More than five years ago, I started work to with a small company with a simple idea. Rent Like a Champion was founded by alumni of the University of Notre Dame, which has a very strong culture of college football games. (Note to my non-American readers: We’re talking here about American football, rather than “real” football.) However, South Bend, Indiana doesn’t have hotels close to the stadium, meaning that people don’t have a nearby, convenient place to stay when they come into town. RLAC thus offers homeowners the chance to rent out their homes on football weekends to visitors. Homeowners make some extra money, and football fans get to see the games they wanted while staying nearby.
I took over for a previous programmer, improving the site’s management and e-commerce features. RLAC has since grown massively, and my role has grown along with them. (And, I hasten to add, I’m no longer doing day-to-day coding on the site; my employee Genadi is doing a fantastic job of that, leaving me to handle more architectural, strategic, and managerial issues on the technology side.) There are still vestiges of the code that I inherited in 2010, but a great deal has changed and improved since then. We are using the latest version of both Ruby and Ruby on Rails, the latest version of MySQL, have both staging and production servers, and have a large number of automated tests. The site rarely goes down or is overwhelmed by traffic.

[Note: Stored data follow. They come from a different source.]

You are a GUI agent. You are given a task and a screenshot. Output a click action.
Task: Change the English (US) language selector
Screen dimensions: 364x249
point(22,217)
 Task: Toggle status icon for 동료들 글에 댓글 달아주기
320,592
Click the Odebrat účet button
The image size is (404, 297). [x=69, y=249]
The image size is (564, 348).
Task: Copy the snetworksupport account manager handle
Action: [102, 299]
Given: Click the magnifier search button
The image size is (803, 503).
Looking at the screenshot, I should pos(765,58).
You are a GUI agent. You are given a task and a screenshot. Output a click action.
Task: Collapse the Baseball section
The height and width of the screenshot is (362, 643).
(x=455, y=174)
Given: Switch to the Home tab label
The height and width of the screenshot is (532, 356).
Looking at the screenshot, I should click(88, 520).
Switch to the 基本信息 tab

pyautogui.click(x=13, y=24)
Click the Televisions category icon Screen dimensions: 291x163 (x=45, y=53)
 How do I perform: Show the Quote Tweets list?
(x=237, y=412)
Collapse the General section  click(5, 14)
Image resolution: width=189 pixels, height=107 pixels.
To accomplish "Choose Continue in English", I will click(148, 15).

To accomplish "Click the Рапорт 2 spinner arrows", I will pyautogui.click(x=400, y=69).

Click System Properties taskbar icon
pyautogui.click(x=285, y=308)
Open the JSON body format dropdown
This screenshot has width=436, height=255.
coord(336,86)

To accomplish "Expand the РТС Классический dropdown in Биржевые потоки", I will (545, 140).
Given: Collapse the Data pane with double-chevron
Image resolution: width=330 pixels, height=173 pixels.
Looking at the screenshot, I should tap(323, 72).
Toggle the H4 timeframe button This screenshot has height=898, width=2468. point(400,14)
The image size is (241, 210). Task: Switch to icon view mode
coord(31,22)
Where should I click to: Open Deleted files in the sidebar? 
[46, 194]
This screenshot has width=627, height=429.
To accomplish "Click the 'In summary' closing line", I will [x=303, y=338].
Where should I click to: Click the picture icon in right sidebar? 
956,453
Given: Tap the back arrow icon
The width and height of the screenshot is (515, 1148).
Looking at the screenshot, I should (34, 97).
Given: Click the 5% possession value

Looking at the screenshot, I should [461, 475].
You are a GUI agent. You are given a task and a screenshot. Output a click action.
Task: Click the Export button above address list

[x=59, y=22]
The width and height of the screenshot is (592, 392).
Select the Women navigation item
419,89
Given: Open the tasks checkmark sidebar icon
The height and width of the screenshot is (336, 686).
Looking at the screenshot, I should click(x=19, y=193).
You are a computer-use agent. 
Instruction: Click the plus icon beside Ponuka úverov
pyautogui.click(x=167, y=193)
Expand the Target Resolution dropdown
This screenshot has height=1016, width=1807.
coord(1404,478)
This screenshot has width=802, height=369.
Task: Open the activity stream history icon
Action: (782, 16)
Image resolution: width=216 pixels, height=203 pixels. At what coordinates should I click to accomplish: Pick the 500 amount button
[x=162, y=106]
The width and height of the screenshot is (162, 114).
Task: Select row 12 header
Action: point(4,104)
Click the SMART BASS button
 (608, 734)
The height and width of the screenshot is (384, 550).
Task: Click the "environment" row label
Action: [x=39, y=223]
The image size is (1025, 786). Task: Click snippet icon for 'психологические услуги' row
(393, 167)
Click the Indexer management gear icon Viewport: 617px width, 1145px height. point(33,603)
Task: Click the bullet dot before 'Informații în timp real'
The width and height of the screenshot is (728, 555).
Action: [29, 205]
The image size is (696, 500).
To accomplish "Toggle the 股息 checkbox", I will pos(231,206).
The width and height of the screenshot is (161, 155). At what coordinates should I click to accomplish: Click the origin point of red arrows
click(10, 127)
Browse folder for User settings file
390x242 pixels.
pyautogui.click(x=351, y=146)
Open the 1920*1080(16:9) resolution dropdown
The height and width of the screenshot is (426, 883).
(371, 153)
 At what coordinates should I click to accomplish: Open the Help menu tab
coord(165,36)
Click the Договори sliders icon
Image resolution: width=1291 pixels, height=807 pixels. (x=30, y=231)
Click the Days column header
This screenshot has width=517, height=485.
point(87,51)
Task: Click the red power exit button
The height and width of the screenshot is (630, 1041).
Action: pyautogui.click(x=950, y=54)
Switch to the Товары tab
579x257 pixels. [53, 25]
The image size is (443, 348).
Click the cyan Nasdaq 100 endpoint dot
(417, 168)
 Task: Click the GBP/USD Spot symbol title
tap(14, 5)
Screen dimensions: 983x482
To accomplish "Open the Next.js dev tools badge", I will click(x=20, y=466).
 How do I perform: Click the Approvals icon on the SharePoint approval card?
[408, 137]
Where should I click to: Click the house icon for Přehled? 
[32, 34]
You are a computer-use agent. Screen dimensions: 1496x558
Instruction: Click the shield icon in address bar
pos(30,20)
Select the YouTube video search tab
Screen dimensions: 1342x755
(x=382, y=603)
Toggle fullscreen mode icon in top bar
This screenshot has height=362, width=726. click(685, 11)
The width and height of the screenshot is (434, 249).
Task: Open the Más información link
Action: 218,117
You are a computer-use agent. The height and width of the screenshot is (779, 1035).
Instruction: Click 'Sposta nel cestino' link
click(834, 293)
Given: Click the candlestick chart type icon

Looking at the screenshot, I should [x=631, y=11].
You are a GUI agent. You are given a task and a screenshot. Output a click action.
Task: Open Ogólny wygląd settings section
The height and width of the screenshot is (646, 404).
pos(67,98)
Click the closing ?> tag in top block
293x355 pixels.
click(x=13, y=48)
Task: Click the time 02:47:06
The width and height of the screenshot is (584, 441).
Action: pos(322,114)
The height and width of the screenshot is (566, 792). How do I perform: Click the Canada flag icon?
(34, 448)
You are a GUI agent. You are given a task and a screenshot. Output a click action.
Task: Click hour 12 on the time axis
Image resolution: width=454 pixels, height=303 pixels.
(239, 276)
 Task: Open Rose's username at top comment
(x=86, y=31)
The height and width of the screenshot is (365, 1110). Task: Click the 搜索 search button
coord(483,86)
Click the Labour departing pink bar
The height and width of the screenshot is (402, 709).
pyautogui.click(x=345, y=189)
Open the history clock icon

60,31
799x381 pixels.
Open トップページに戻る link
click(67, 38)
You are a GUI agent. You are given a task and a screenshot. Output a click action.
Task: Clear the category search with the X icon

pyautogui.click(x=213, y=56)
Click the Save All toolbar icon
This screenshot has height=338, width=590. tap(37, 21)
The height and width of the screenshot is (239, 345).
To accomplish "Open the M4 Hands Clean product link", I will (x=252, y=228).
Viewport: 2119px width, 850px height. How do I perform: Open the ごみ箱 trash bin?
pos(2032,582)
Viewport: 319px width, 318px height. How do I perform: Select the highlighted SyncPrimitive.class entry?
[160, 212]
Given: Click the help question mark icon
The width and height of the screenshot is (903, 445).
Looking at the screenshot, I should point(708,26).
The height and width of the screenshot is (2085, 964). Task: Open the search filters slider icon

On the business side, we’re now on several dozen US college campuses, handle incoming and outgoing payments automatically, and even allow people to negotiate on the dates and prices of where they’re staying. Really, I couldn’t be prouder to be associated with this company.
A few months ago, we got some big news: Rent Like a Champion was going to be on Shark Tank, a reality TV show that allows you to pitch your company to investors. We didn’t know what this would mean for the company’s future, but we did know that it would mean lots of additional traffic. The numbers we heard were in the area of 10-20 thousand requests per second. This, from a site that had only 10-20 requests per second on our busiest days. Meaning, we had to figure out a reasonable way to scale our site up so that it could handle about 1,000 times the traffic we were used to seeing.
Now, Rails has a reputation for not being scalable. But it’s clear that Rails can scale, given enough computers. When someone says that it’s “not scalable,” what they probably mean is that given a certain amount of traffic, Rails requires more servers than other languages and frameworks. And yes, that’s probably true. But we clearly weren’t going to change our entire technology stack just for a few hours of television time.
We thus took a multi-pronged approach, working on every part of the site — from the infrastructure, to the application, to the servers we were using.
The bottom line, by the way, was that we more than survived the ordeal: Not only did we handle about 8,000 simultaneous requests/second for an extended period of time, but our servers were barely breaking a sweat. And as if that weren’t enough, we got investments from both Mark Cuban and Chris Sacca, two well-known billionaire investors.
So, what did we do to scale up? And what does this mean for projects you’re doing?
No state on the server
First and foremost, modern Web applications can be inherently scalable, if you design them correctly. Rails, like many other modern frameworks, assumes a “zero state” situation on the Web application server. This means that no user-related state is stored on the server itself. Instead, we store all such state in the database. This means that we can add as many servers as we want, because the actual data won’t be stored on the Web server.
One of the potentially tricky parts has to do with user sessions. Every modern Web framework offers developers the chance to use sessions; the user’s cookie contains an ID (typically encrypted) that allows us to look on disk, in memory, or in a database for the user’s session information.
If the session information is stored in a disk file, then you can only use a single Web server. That’s because if the same user visits several servers in the same day (which happens all of the time, if you have several servers behind a load balancer), and the session info is spread across multiple servers, they’ll effectively be logged out when they reach the second server. You can avoid this by storing session information in the database, but then that’ll slow down the application.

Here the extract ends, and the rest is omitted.